-- begin SUPPLIED PASSAGE --
My goal is to identify the odd element in the list below.
list_1=['taska1', 'taska2', 'taska3', 'taskb2', 'taska7']
The odd item is tasksb2
as the other four items are under taska
.
They all have equal length, hence discriminating using the len function will not work. Any ideas? thanks.
If you simply want to find the item that does not start with 'taska', then you could use the following list comprehension
:
>>> list_1=['taska1', 'taska2', 'taska3', 'taskb2', 'taska7']
>>> print [l for l in list_1 if not l.startswith('taska')]
['taskb2']
Another option is to use filter
+ lambda
:
>>> filter(lambda l: not l.startswith('taska'), list_1)
['taskb2']
Seems to be an easy problem solved by alphabetical sort.
print sorted(list_1)[-1]
Don't wanna sort? Try an O(n) time-complexity solution with O(1) space complexity:
print max(list_1)
If you know what the basic structure of the items will be, then it's easy.
-- end SUPPLIED PASSAGE --
-- begin RECORDED INFORMATION --
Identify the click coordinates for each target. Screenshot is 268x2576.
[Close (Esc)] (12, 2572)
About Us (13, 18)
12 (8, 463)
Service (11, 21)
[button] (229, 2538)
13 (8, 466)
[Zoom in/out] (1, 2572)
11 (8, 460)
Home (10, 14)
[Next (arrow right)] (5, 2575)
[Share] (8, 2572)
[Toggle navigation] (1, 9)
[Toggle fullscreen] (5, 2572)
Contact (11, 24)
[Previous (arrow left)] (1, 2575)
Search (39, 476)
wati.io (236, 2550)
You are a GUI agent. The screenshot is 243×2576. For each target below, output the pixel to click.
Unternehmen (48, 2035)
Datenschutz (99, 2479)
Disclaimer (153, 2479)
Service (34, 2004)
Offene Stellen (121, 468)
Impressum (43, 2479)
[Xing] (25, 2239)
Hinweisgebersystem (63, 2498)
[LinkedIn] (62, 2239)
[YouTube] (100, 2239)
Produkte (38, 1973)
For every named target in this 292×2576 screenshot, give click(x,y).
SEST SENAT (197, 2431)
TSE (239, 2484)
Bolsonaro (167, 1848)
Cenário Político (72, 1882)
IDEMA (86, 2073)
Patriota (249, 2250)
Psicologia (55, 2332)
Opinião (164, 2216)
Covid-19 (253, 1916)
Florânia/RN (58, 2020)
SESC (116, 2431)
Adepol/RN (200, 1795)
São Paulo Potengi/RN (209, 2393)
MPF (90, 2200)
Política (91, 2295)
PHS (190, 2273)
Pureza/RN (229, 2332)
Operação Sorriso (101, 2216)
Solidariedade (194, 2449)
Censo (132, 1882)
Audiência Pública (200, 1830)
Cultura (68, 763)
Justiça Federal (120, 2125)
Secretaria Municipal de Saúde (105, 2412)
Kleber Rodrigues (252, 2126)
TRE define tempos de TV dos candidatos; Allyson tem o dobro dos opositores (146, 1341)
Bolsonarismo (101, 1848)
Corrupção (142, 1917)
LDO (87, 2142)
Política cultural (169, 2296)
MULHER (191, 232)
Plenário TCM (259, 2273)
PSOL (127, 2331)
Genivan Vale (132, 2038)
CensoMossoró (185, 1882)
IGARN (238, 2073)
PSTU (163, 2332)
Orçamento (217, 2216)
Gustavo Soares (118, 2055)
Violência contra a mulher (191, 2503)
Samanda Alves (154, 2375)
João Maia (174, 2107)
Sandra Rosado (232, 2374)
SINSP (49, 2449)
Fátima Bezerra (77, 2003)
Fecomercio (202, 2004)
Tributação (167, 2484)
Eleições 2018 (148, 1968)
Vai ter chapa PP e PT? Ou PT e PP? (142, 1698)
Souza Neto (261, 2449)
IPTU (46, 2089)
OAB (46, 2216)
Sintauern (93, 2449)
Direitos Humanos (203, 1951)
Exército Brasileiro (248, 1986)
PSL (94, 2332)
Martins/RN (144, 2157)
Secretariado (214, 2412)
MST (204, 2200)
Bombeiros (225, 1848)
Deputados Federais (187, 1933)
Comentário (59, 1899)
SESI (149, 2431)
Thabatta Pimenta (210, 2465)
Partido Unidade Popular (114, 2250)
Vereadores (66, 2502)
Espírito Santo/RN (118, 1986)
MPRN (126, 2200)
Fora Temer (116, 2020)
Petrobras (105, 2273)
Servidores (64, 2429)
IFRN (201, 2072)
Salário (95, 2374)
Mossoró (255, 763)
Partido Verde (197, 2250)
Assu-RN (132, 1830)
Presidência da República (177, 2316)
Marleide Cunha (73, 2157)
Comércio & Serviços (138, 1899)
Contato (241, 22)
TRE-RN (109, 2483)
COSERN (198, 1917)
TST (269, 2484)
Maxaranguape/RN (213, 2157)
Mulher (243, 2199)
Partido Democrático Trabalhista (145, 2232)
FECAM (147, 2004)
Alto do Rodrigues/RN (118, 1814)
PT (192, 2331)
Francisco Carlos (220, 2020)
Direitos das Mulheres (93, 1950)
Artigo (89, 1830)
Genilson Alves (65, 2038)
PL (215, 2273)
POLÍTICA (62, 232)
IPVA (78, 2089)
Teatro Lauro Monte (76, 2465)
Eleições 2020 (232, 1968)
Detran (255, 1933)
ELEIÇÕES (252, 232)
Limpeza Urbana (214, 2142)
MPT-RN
-- end RECORDED INFORMATION --
_YOUR TASK_:
In the forum thread about finding the odd item in a Python list, what strings are assigned to list_1? Give each one. Nothing in the listing is needed for this.

_COMPLETE RESPONSE_:
'taska1', 'taska2', 'taska3', 'taskb2', 'taska7'